Duh, Kasus Kekerasan Seksual oleh Dokter Terungkap

Ummu Fahhala (Praktisi Pendidikan dan Pegiat Literasi)

LingkarJabar – Kasus pelecehan seksual oleh dokter Program Pendidikan Dokter Spesialis (PPDS) Anestesi Universitas Padjadjaran yang bertugas di RS Bandung mengejutkan publik. Diberitakan bahwa pelaku, dalam kurun waktu kurang dari seminggu telah memperkosa tiga perempuan, dua di antaranya adalah keluarga pasien, dengan modus pemeriksaan darah crossmatch di ruang steril rumah sakit.

Lebih mencengangkan, pelaku diketahui sudah menikah dan memiliki riwayat kelainan seksual, namun tetap bisa melanjutkan pendidikan dan praktik kedokteran di rumah sakit pendidikan.

Fakta ini mengindikasikan kegagalan sistem dalam melakukan skrining moral dan psikologis terhadap calon dokter. Jumlah korban pun terus bertambah, memperkuat dugaan bahwa tindakan amoral ini bukan insiden tunggal, tetapi terjadi karena adanya celah dalam sistem.

Tragedi ini pun menjadi bukti nyata rusaknya moral generasi akibat sekulerisasi pendidikan. Ketika pendidikan, termasuk pendidikan kedokteran, dilepaskan dari nilai-nilai agama, maka orientasinya hanya pada aspek kognitif dan keterampilan teknis semata. Moral, etika, dan akhlak hanya menjadi pelengkap, bahkan sering dianggap tidak relevan.

Perlu perhatian serius dalam menjamin kualitas, integritas, dan akhlak tenaga medis. Pengawasan terhadap sistem pendidikan kedokteran tidak hanya berfokus pada standar akademik tetapi juga spiritual dan moral.

*Solusi Islam*

Dalam Islam, pendidikan bukan hanya untuk mencetak tenaga profesional, tetapi juga manusia bertakwa.

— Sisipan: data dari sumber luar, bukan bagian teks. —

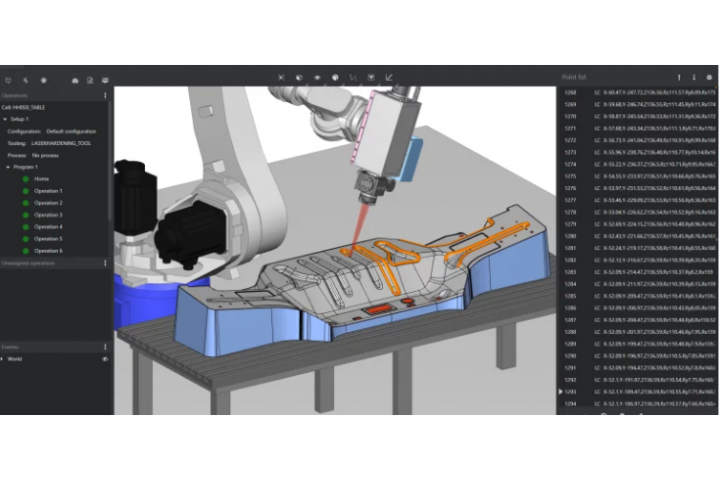Click the document icon in top-left toolbar
Image resolution: width=720 pixels, height=480 pixels.
click(90, 79)
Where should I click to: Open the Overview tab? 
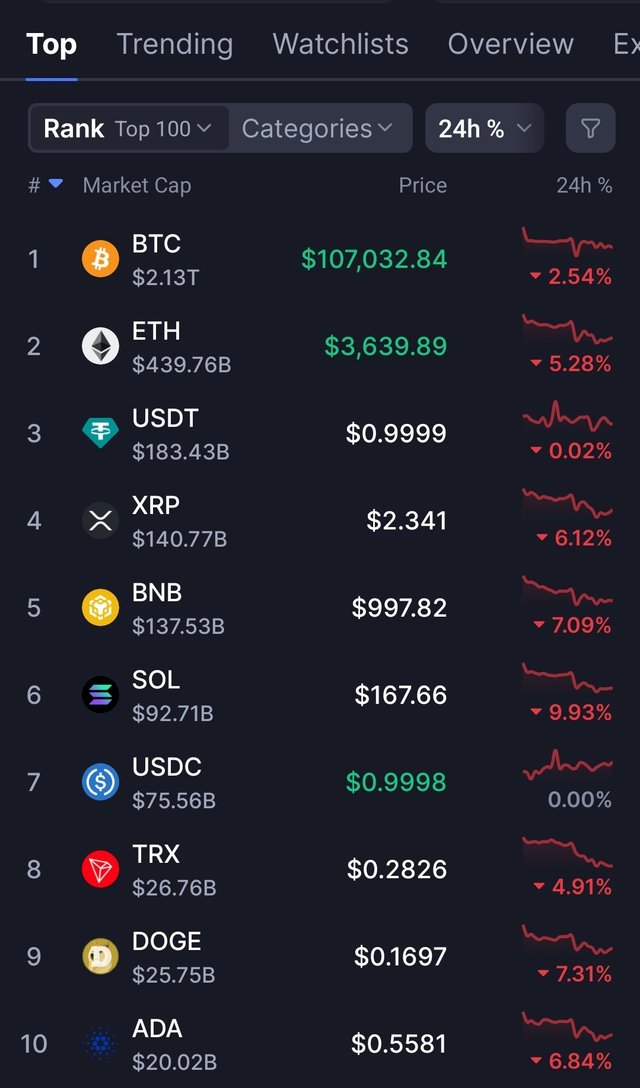510,44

Sistem pendidikan Islam menempatkan akidah sebagai dasar pembentukan karakter.

Pendidikan kedokteran dalam Islam tidak bisa dilepaskan dari sistem Islam yang menyeluruh, yakni mengintegrasikan ilmu kedokteran dengan adab dan tanggung jawab syar’i.

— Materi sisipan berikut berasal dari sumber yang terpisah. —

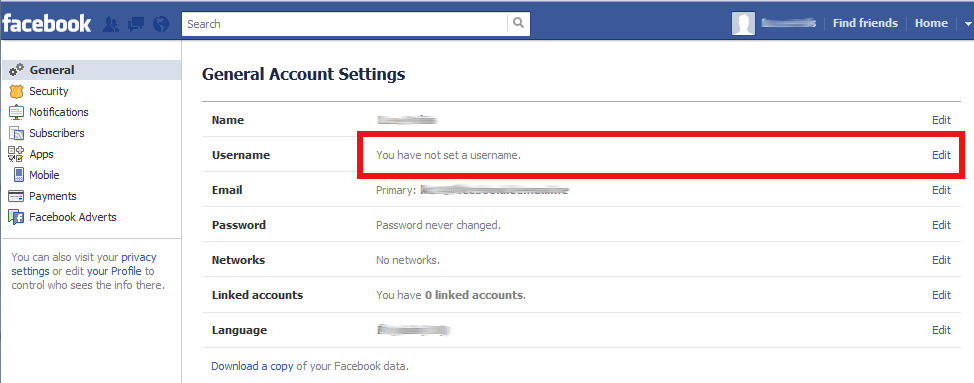
Task: Select the Security shield icon in sidebar
Action: click(17, 91)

Peradaban Islam dalam sejarahnya telah menerapkan sistem pendidikan yang melahirkan para dokter yang bukan hanya ahli medis, tetapi juga teladan moral dan penjaga kehormatan pasien. Mereka memahami bahwa profesi adalah amanah dari Allah SWT, bukan sekadar pekerjaan duniawi.

*Penutup*

Kasus ini harus menjadi refleksi mendalam bahwa solusi asasi adalah kembali pada sistem Islam yang menyeluruh, yang menjadikan akidah Islam sebagai fondasi pembentukan pribadi, termasuk dalam pendidikan kedokteran. Hanya dengan sistem Islam, kehormatan dan keselamatan masyarakat dapat terjamin, dan profesi mulia seperti dokter tidak lagi dinodai oleh individu predator yang rusak dan merusak.